┌─ Records provided

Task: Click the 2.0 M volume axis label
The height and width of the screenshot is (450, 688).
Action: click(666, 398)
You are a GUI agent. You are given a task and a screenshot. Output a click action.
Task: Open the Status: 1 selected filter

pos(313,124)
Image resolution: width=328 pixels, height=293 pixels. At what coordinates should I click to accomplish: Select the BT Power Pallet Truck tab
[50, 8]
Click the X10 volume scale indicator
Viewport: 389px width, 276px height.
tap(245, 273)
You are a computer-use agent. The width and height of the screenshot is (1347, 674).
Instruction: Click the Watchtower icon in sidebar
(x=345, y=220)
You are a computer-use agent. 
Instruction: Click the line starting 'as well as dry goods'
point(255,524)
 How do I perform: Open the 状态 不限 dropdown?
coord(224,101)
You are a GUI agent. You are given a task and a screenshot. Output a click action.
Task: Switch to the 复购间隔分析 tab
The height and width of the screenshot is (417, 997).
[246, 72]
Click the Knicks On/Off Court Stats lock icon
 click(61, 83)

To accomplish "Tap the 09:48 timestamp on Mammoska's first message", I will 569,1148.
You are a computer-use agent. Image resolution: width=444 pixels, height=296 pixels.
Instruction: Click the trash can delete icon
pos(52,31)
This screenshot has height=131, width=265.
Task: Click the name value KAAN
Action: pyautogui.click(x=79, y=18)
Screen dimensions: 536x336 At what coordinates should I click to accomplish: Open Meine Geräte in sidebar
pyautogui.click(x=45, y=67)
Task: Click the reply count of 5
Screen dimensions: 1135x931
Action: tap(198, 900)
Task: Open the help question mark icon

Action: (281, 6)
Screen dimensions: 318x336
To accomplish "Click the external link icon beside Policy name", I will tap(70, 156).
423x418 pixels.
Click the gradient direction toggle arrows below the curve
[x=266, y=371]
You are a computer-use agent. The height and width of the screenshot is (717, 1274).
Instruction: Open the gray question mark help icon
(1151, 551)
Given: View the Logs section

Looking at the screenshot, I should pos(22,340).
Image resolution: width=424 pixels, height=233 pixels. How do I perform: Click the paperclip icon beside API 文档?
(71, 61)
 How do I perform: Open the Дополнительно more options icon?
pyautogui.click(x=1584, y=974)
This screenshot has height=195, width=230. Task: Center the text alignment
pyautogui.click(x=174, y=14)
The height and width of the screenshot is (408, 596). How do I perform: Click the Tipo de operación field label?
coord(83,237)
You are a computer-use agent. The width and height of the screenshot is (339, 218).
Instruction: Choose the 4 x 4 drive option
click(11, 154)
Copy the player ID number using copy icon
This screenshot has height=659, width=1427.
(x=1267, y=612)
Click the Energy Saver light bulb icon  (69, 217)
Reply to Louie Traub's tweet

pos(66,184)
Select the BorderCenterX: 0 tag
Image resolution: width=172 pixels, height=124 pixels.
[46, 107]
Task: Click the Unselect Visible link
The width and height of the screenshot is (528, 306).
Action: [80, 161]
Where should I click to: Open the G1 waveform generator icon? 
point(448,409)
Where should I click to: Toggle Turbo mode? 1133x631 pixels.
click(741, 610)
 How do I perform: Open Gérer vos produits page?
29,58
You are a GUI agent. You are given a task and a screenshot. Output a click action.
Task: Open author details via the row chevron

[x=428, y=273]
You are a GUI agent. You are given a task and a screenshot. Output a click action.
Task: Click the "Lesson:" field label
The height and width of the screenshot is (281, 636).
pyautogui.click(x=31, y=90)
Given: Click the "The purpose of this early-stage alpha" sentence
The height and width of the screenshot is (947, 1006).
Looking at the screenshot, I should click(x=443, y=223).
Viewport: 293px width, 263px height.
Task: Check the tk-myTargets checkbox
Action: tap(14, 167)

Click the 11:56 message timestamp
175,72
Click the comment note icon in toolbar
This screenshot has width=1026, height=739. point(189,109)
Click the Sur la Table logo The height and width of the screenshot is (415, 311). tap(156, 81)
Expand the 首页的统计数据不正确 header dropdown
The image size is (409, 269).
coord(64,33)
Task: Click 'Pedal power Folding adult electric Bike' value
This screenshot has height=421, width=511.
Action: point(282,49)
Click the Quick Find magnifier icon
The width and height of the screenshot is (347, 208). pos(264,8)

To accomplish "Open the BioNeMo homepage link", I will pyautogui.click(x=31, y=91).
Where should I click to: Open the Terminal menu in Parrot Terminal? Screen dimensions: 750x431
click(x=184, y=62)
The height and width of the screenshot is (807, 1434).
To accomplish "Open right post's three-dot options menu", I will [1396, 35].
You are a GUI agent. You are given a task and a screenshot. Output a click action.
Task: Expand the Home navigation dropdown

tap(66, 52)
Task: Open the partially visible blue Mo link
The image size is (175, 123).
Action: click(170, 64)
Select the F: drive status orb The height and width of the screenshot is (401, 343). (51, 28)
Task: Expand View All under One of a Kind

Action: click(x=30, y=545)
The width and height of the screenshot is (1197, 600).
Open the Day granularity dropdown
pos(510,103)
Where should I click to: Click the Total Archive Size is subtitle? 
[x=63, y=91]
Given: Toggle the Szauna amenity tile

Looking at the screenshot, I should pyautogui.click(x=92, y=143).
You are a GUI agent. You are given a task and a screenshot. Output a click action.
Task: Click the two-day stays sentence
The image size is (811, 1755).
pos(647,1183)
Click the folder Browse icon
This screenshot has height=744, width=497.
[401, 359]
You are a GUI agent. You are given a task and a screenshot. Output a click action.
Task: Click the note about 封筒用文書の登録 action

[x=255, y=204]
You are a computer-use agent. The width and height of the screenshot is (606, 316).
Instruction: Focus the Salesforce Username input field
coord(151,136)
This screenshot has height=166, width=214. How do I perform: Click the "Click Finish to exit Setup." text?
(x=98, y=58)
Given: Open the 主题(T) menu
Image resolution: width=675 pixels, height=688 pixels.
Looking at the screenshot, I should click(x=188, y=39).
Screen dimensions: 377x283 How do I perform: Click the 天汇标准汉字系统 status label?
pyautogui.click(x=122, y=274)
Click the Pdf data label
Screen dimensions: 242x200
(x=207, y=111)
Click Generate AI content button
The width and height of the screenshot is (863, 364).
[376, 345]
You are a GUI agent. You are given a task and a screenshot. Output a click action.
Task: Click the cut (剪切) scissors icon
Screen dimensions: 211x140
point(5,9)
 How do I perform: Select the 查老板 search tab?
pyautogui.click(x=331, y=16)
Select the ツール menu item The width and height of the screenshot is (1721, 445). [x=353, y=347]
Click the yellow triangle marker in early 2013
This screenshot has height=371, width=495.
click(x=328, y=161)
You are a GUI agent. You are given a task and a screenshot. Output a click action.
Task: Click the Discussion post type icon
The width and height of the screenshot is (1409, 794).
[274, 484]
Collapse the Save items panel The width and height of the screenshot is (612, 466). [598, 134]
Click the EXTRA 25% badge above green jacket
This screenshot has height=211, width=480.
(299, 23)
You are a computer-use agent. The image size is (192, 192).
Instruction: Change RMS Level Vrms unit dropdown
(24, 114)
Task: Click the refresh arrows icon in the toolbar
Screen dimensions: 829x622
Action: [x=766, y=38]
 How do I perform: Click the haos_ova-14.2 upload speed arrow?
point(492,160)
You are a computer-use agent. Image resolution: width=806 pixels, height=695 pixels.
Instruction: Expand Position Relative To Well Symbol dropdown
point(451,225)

└─

All records shown above are to be given again verbatim.

Task: Click the 2.0 M volume axis label
The height and width of the screenshot is (450, 688).
Action: click(666, 398)
You are a GUI agent. You are given a task and a screenshot. Output a click action.
Task: Open the Status: 1 selected filter

pos(313,124)
Image resolution: width=328 pixels, height=293 pixels. At what coordinates should I click to accomplish: Select the BT Power Pallet Truck tab
[50, 8]
Click the X10 volume scale indicator
Viewport: 389px width, 276px height.
tap(245, 273)
You are a computer-use agent. The width and height of the screenshot is (1347, 674).
Instruction: Click the Watchtower icon in sidebar
(x=345, y=220)
You are a computer-use agent. 
Instruction: Click the line starting 'as well as dry goods'
point(255,524)
 How do I perform: Open the 状态 不限 dropdown?
coord(224,101)
You are a GUI agent. You are given a task and a screenshot. Output a click action.
Task: Switch to the 复购间隔分析 tab
The height and width of the screenshot is (417, 997).
[246, 72]
Click the Knicks On/Off Court Stats lock icon
 click(61, 83)

To accomplish "Tap the 09:48 timestamp on Mammoska's first message", I will 569,1148.
You are a computer-use agent. Image resolution: width=444 pixels, height=296 pixels.
Instruction: Click the trash can delete icon
pos(52,31)
This screenshot has height=131, width=265.
Task: Click the name value KAAN
Action: pyautogui.click(x=79, y=18)
Screen dimensions: 536x336 At what coordinates should I click to accomplish: Open Meine Geräte in sidebar
pyautogui.click(x=45, y=67)
Task: Click the reply count of 5
Screen dimensions: 1135x931
Action: tap(198, 900)
Task: Open the help question mark icon

Action: (281, 6)
Screen dimensions: 318x336
To accomplish "Click the external link icon beside Policy name", I will tap(70, 156).
423x418 pixels.
Click the gradient direction toggle arrows below the curve
[x=266, y=371]
You are a computer-use agent. The height and width of the screenshot is (717, 1274).
Instruction: Open the gray question mark help icon
(1151, 551)
Given: View the Logs section

Looking at the screenshot, I should pos(22,340).
Image resolution: width=424 pixels, height=233 pixels. How do I perform: Click the paperclip icon beside API 文档?
(71, 61)
 How do I perform: Open the Дополнительно more options icon?
pyautogui.click(x=1584, y=974)
This screenshot has height=195, width=230. Task: Center the text alignment
pyautogui.click(x=174, y=14)
The height and width of the screenshot is (408, 596). How do I perform: Click the Tipo de operación field label?
coord(83,237)
You are a computer-use agent. The width and height of the screenshot is (339, 218).
Instruction: Choose the 4 x 4 drive option
click(11, 154)
Copy the player ID number using copy icon
This screenshot has height=659, width=1427.
(x=1267, y=612)
Click the Energy Saver light bulb icon  (69, 217)
Reply to Louie Traub's tweet

pos(66,184)
Select the BorderCenterX: 0 tag
Image resolution: width=172 pixels, height=124 pixels.
[46, 107]
Task: Click the Unselect Visible link
The width and height of the screenshot is (528, 306).
Action: [80, 161]
Where should I click to: Open the G1 waveform generator icon? 
point(448,409)
Where should I click to: Toggle Turbo mode? 1133x631 pixels.
click(741, 610)
 How do I perform: Open Gérer vos produits page?
29,58
You are a GUI agent. You are given a task and a screenshot. Output a click action.
Task: Open author details via the row chevron

[x=428, y=273]
You are a GUI agent. You are given a task and a screenshot. Output a click action.
Task: Click the "Lesson:" field label
The height and width of the screenshot is (281, 636).
pyautogui.click(x=31, y=90)
Given: Click the "The purpose of this early-stage alpha" sentence
The height and width of the screenshot is (947, 1006).
Looking at the screenshot, I should click(x=443, y=223).
Viewport: 293px width, 263px height.
Task: Check the tk-myTargets checkbox
Action: tap(14, 167)

Click the 11:56 message timestamp
175,72
Click the comment note icon in toolbar
This screenshot has width=1026, height=739. point(189,109)
Click the Sur la Table logo The height and width of the screenshot is (415, 311). tap(156, 81)
Expand the 首页的统计数据不正确 header dropdown
The image size is (409, 269).
coord(64,33)
Task: Click 'Pedal power Folding adult electric Bike' value
This screenshot has height=421, width=511.
Action: point(282,49)
Click the Quick Find magnifier icon
The width and height of the screenshot is (347, 208). pos(264,8)

To accomplish "Open the BioNeMo homepage link", I will pyautogui.click(x=31, y=91).
Where should I click to: Open the Terminal menu in Parrot Terminal? Screen dimensions: 750x431
click(x=184, y=62)
The height and width of the screenshot is (807, 1434).
To accomplish "Open right post's three-dot options menu", I will [1396, 35].
You are a GUI agent. You are given a task and a screenshot. Output a click action.
Task: Expand the Home navigation dropdown

tap(66, 52)
Task: Open the partially visible blue Mo link
The image size is (175, 123).
Action: click(170, 64)
Select the F: drive status orb The height and width of the screenshot is (401, 343). (51, 28)
Task: Expand View All under One of a Kind

Action: click(x=30, y=545)
The width and height of the screenshot is (1197, 600).
Open the Day granularity dropdown
pos(510,103)
Where should I click to: Click the Total Archive Size is subtitle? 
[x=63, y=91]
Given: Toggle the Szauna amenity tile

Looking at the screenshot, I should pyautogui.click(x=92, y=143).
You are a GUI agent. You are given a task and a screenshot. Output a click action.
Task: Click the two-day stays sentence
The image size is (811, 1755).
pos(647,1183)
Click the folder Browse icon
This screenshot has height=744, width=497.
[401, 359]
You are a GUI agent. You are given a task and a screenshot. Output a click action.
Task: Click the note about 封筒用文書の登録 action

[x=255, y=204]
You are a computer-use agent. The width and height of the screenshot is (606, 316).
Instruction: Focus the Salesforce Username input field
coord(151,136)
This screenshot has height=166, width=214. How do I perform: Click the "Click Finish to exit Setup." text?
(x=98, y=58)
Given: Open the 主题(T) menu
Image resolution: width=675 pixels, height=688 pixels.
Looking at the screenshot, I should click(x=188, y=39).
Screen dimensions: 377x283 How do I perform: Click the 天汇标准汉字系统 status label?
pyautogui.click(x=122, y=274)
Click the Pdf data label
Screen dimensions: 242x200
(x=207, y=111)
Click Generate AI content button
The width and height of the screenshot is (863, 364).
[376, 345]
You are a GUI agent. You are given a task and a screenshot. Output a click action.
Task: Click the cut (剪切) scissors icon
Screen dimensions: 211x140
point(5,9)
 How do I perform: Select the 查老板 search tab?
pyautogui.click(x=331, y=16)
Select the ツール menu item The width and height of the screenshot is (1721, 445). [x=353, y=347]
Click the yellow triangle marker in early 2013
This screenshot has height=371, width=495.
click(x=328, y=161)
You are a GUI agent. You are given a task and a screenshot. Output a click action.
Task: Click the Discussion post type icon
The width and height of the screenshot is (1409, 794).
[274, 484]
Collapse the Save items panel The width and height of the screenshot is (612, 466). [598, 134]
Click the EXTRA 25% badge above green jacket
This screenshot has height=211, width=480.
(299, 23)
You are a computer-use agent. The image size is (192, 192).
Instruction: Change RMS Level Vrms unit dropdown
(24, 114)
Task: Click the refresh arrows icon in the toolbar
Screen dimensions: 829x622
Action: [x=766, y=38]
 How do I perform: Click the haos_ova-14.2 upload speed arrow?
point(492,160)
You are a computer-use agent. Image resolution: width=806 pixels, height=695 pixels.
Instruction: Expand Position Relative To Well Symbol dropdown
point(451,225)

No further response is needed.